= Instruction 1 =
In the article on savings goals, how much did participants in the follow-up study need to spend each month on basic living expenses?
= Instruction 2 =
Reproduce the savings-goals article word for word from "Especially if money" to "basic living expenses?".

= Document passage =
^^^^^^^^

If Money Is Tight, You Should Focus Only on One Savings Goal
You may not have the luxury of spreading yourself thin
One goal pursued obsessively is better than five goals with weak commitment.
Especially if money is tight right now.
Read to the end of this article to learn:
How people struggling to make ends meet can save money by focusing on a single savings goal.
A framing technique that higher-income people can use to achieve multiple savings goals at the same time.
When it comes to savings goals, “the fewer, the better”
When you read personal finance articles, you get bombarded with advice on the importance of building a savings plan for all your financial priorities, from retirement planning to a 30-day emergency fund.
But what if you have $400 left each month after paying your basic living expenses?
Is it realistic you will avoid all discretionary spending and split that $400 up to achieve five different savings goals?
Would you be better off focusing your limited resources on one savings goal?
When I frame the question in that way, it seems intuitive that focusing on a single savings goal is the better option. That is precisely what a 2011 research paper found; when money is tight, focusing on a single savings goal increases the odds of following through on your plans to save money.
The researchers ran an experiment where employees were encouraged by their employer to think about pursuing multiple savings goals like retirement, house repairs, and saving for a child’s education vs. a single goal.
The employees who were encouraged to save for a single goal saved significantly more money over the next six months.
In a follow-up study, participants were given a hypothetical situation where they needed to spend $3,800 per month on basic living expenses like food and shelter. They were then split into two groups;
The first group with monthly take-home pay of $4,200.
The second group with monthly take-home pay of $5,000.
Each group was randomly assigned to save a total of $300 per month, either for a single goal or multiple goals.

^^^^^^^^

= Supplied information =
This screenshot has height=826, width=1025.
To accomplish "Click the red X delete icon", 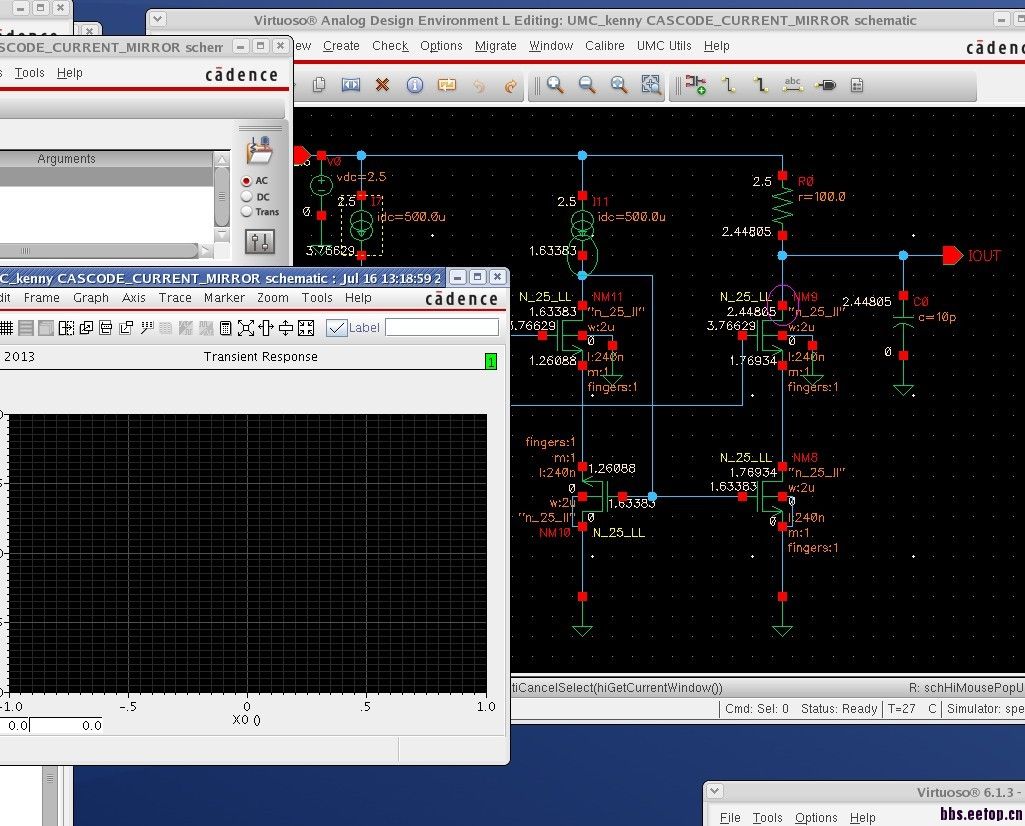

^^^^^^^^

= Answer 1 =
$3,800 per month.

= Answer 2 =
Especially if money is tight right now.
Read to the end of this article to learn:
How people struggling to make ends meet can save money by focusing on a single savings goal.
A framing technique that higher-income people can use to achieve multiple savings goals at the same time.
When it comes to savings goals, “the fewer, the better”
When you read personal finance articles, you get bombarded with advice on the importance of building a savings plan for all your financial priorities, from retirement planning to a 30-day emergency fund.
But what if you have $400 left each month after paying your basic living expenses?